I got the following question:
Prove that $\angle APB = \frac12 (\angle AMB + \angle CMD)$, with the following figure given:
Also, the following information is given:
- $M$ is the centre of the circle
I have tried several things, but after an hour of staring I just couldn't find the answer.
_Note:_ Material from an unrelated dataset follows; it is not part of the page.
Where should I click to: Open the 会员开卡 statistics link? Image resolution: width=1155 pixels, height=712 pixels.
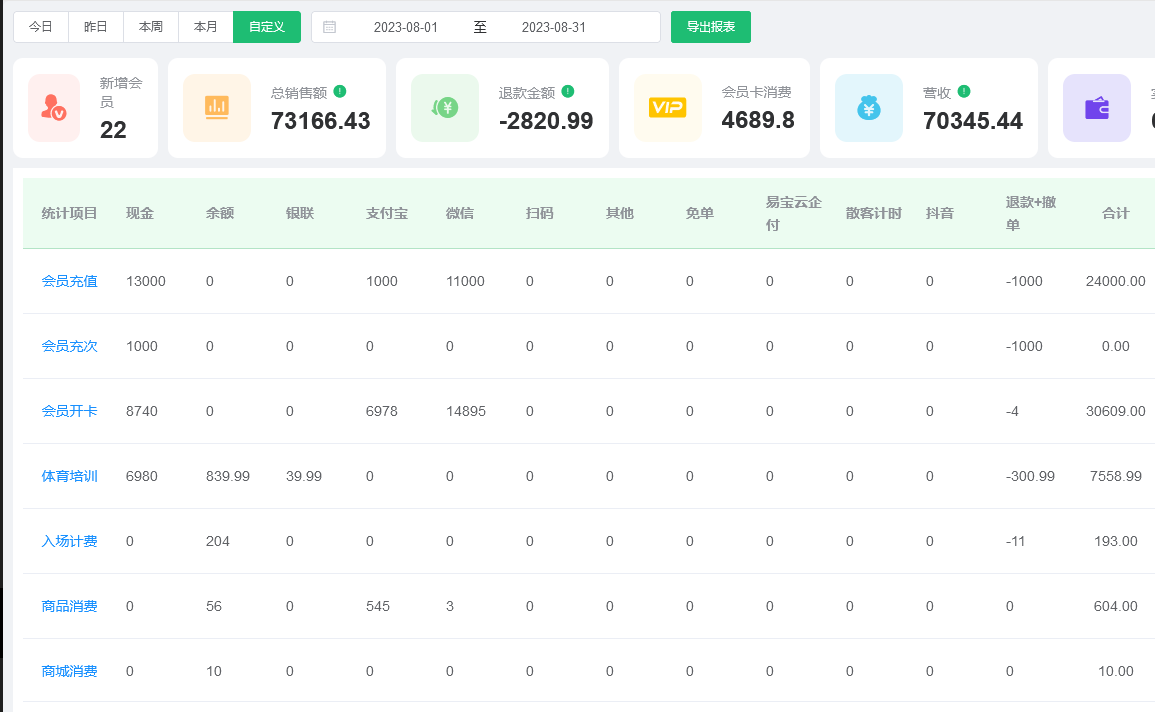(68, 411)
I only got the following:
$$\angle ACB = \angle ADB \ \ (\text{inscribed angle})$$ $$\angle APD = \angle BPC \ \ (\text{vertical angle})$$ $$\Delta APD \sim \Delta BPC \ \ (\text{AAA})$$
But after this I got stuck.
Using the inscribed angle theorem, $$\begin{align}\angle{APB}&=180^\circ-(\angle{PAB}+\angle{PBA})\quad(\leftarrow \text{from $\triangle{APB}$})\\&=180^\circ-(180^\circ-\angle{BDA}-\angle{PAD})\quad(\leftarrow \text{from $\triangle{ADB}$})\\&=\angle{BDA}+\angle{PAD}\\&=\angle{BDA}+\angle{CAD}\\&=\frac{1}{2}\angle{AMB}+\frac 12\angle{CMD}\\&=\frac{1}{2}(\angle{AMB}+\angle{CMD})\end{align}$$